Selon Les Echos, ce comité pourrait désormais se réunir "tous les trimestres ou trois fois par an". Une réduction du seuil à partir duquel l'alerte est déclenchée est aussi à l'étude : 0,5% pourrait devenir le prochain niveau d'intervention. Cette proposition comporte toutefois un risque, reconnaît le groupe de travail. Elle banaliserait la procédure et entraînerait une "perte du pouvoir dissuasif du comité d'alerte".

Le deuxième scénario, poursuivent Les Echos, vise à créer un "comité de suivi" regroupant des représentants de toutes les administrations concernées. Il pourrait se réunir de façon mensuelle dès le mois de février.

Dernière voie : "Prévoir chaque année des provisions qui ne seraient activées que lorsqu'un dérapage des dépenses se profile", indiquent Les Echos. En effet, le groupe de travail estime que plusieurs secteurs peuvent se passer provisoirement de leurs crédits, leurs dépenses n'étant pas jugées prioritaires. Par exemple, les dotations au Fonds pour la modernisation des hôpitaux seraient versées que si l'objectif des dépenses est susceptible d'être tenu. Une "idée alternative" a cependant été évoquée par le groupe de travail, note le quotidien économique : "Le risque de dépassement pourrait être intégré dans la construction même de l'objectif, qui serait en quelque sorte surévalué."

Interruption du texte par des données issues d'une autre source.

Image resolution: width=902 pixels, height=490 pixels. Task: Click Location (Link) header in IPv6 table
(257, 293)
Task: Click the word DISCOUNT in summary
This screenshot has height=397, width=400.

Mieux détecter la surdité de l'enfant
La Haute Autorité de santé (HAS) a émis hier plusieurs recommandations concernant la surdité des enfants de moins de 6 ans. Elles visent "une prise en charge précoce de la surdité des enfants, avant l'âge d'un an", rapportent Le Figaro (page 13). La HAS propose également de renforcer l'information des parents "afin qu'ils puissent choisir en toute connaissance de cause entre les différentes approches pour l'apprentissage d'une langue".

Actuellement, la prise en charge n'est pas satisfaisante, elle est même parfois "opaque". La première difficulté consiste à identifier la surdité du nourrisson. En raison de sa complexité, le diagnostic est souvent tardif. Le dépistage néonatal est de surcroît "très aléatoire en fonction des régions et des maternités. En pratique, moins de 50% des nouveau-nés y auraient accès", rapporte le quotidien.

Le mode de communication avec l'enfant sourd soulève un vif débat : doit-on préférer la langue des signes ou l'approche audiophonatoire, autrement dit la pose de prothèses auditives ? "Consti­tué de professionnels sourds et entendants et de représentants des enfants sourds, le groupe de travail de la HAS a visiblement du mal à adopter une position commune", souligne Le Figaro. Si l'approche audiophonatoire devait être choisie, la HAS conseille de poser les prothèses dans les trois mois suivant le diagnostic.